### RECORDS FOR THIS TASK
══════════════════════════════

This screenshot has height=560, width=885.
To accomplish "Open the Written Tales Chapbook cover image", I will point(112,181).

══════════════════════════════

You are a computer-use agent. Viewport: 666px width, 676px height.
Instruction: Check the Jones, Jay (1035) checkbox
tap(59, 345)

══════════════════════════════

### TASK TO COMPLETE
State how many lines of the listing above hold the word "height", with nothing but the number.

### RESULT OF THE EXERCISE
2